Fall is here...
...and that means it’s time to start planting bulbs. Here is a sampling of bulbs that will look wonderful in your spring garden. Although there are dozens of types of bulbs, some classified as corms, tubers and rhizomes, I’m only going to concentrate here on the most popular and easiest to grow bulbs. Also I would suggest before you pop that bulb in it’s hole that you toss in a small handful of a “Bulb Booster” which you can find at most hardware stores. It’s certainly not required but as the name implies, it’ll give your bulbs a boost in the spring. A helpful hint...if you want that "natural" look of a mass of any bulb...toss a handful in the air and plant where they fall.
Daffodils (Narcissus) - Always a favorite and as with most bulbs, they multiply year after year, which is called naturalizing. Deer don’t like Daffodils so that’s a plus too. The negatives of Daffodils to me, is their foliage...in the spring after they finish blooming, their foliage lingers on for a long time and that can make your garden look messy. What I suggest is planting Daffodils near plants whose foliage will come up after the Daffodils have bloomed and hide the foliage... hostas, astilbes, ferns and peonies are great to hide the foliage. If that’s not possible, I suggest you draw up the foliage and tie it off, either with a rubber band, piece of string or by tying the foliage into a knot. It’s important, with any bulb, not to trim off their foliage before it ripens and dies...that foliage is key to what feeds and nourishes the bulb for the next season. Plant 6 to 7 inches deep pointed side up, 1 to 3 inches apart.
Tulips (Tulipa)- Also known as deer candy, if deer are present in your yard, I don’t suggest Tulips, unless you spray because they LOVE them. I take a chance and plant some but closer to the house and in the back of a garden where it’s harder to reach. If you do plant Tulips, look for varieties that bloom at different times during the spring so you have a long lasting display. Plant 8 inches deep, pointed side up. Tulips can be thickly planted with no ill effect on bloom size and close spacing enhances their impact.

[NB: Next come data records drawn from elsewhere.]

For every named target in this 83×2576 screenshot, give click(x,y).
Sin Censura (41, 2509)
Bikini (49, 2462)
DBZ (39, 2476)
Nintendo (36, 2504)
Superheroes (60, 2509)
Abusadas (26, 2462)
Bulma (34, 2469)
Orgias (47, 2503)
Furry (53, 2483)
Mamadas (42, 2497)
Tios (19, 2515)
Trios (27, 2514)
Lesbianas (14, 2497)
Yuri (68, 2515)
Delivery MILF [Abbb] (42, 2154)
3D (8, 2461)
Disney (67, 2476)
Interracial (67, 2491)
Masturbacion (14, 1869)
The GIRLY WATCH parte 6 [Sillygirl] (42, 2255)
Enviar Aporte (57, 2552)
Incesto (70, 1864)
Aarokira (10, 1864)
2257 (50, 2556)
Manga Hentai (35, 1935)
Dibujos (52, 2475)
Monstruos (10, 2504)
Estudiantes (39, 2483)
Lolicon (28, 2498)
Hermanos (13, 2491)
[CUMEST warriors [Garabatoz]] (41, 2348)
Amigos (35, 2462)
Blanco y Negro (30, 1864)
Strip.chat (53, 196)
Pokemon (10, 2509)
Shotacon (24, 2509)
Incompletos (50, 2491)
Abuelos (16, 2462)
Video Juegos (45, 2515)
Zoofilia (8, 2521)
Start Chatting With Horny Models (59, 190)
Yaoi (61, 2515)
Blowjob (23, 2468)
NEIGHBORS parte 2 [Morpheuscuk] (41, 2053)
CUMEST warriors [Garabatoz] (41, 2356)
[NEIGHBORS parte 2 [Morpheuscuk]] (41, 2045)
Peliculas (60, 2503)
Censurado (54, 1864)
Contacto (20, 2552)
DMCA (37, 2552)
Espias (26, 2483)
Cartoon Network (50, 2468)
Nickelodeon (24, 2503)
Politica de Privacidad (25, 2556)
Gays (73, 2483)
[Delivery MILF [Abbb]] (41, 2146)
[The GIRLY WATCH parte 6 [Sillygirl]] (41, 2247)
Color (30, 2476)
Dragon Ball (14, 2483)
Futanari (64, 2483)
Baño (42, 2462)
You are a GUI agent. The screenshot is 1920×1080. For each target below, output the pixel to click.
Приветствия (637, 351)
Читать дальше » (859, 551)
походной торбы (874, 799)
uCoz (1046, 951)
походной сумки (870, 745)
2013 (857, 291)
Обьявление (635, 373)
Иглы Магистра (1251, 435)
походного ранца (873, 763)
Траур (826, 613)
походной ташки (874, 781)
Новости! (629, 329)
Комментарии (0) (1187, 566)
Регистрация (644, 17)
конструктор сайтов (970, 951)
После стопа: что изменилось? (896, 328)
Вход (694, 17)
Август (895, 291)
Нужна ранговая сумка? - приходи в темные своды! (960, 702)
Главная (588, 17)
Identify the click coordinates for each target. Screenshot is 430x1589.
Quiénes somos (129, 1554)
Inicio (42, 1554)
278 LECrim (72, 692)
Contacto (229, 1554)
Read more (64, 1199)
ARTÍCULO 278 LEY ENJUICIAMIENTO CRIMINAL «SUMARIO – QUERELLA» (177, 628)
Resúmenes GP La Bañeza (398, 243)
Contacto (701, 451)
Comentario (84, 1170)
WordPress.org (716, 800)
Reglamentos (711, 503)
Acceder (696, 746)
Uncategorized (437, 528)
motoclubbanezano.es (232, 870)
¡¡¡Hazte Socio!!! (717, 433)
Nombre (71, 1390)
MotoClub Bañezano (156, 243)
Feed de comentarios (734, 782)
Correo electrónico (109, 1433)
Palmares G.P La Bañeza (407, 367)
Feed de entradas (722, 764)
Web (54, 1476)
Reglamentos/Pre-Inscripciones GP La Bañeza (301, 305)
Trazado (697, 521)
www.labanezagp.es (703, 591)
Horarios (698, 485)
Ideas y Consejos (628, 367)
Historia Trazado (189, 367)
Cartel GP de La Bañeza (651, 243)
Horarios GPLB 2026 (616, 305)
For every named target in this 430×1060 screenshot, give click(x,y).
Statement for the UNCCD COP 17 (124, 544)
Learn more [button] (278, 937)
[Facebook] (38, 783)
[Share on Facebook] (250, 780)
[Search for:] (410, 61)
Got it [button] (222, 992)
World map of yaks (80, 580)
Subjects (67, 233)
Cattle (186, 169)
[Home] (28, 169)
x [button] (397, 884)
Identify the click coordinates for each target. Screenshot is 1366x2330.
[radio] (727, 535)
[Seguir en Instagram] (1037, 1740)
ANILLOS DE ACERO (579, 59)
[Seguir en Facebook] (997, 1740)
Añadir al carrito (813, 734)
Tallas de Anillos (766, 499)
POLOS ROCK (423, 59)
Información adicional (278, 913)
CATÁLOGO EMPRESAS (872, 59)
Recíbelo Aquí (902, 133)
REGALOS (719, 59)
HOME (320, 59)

Allium (Flowering onion) - Allium are lovely in the spring garden, producing showy 2 to 12 inch in diameter flower clusters rising on a single stalk. Alliums are sun lovers and most critters avoid this group, so you can plant with no worries. Plant to a depth of 6 to 8 inches depending on size of bulb.
Crocus (Crocus) - Delicate bowls of color in an otherwise drab landscape, these are the heralds of spring, one of the first plants to bloom in the garden. They are a sure sign that spring is on the way. Technically these are corms not bulbs but don’t worry about that. Plant them 3 to 4 inches deep in small groups.
Snowdrops (Galanthus) - Along with Crocuses nothing is more anticipated than the appearance of the first Snowdrops. Sometimes fragrant, these appear to be tiny bells on a graceful arching grass-like stem. Perfect for naturalizing in both sunny and shady locations. Plant these 4 inches deep, they do best when left undisturbed to form large clumps. I love them at the base of a stone wall.
Grape Hyacinths (Muscari) - Best when used as an edging plant, these are one of my favorites...like Crocuses, they are the staple for any spring garden. Small and compact, they thrive in sun or shade and tolerate practically any soil. Ideal partners with taller bulbs like daffodils and tulips. Most commonly, the color is in various shades of blue, they are also available in white. I think nothing is more charming than a bunch of Grape Hyacinths in a small vase. Their grass-like foliage disappears during the summer and reappears in the fall, making them the perfect plant to mark where you’ve planted other bulbs. Plant the bulbs to a depth of 2 to 3 inches deep.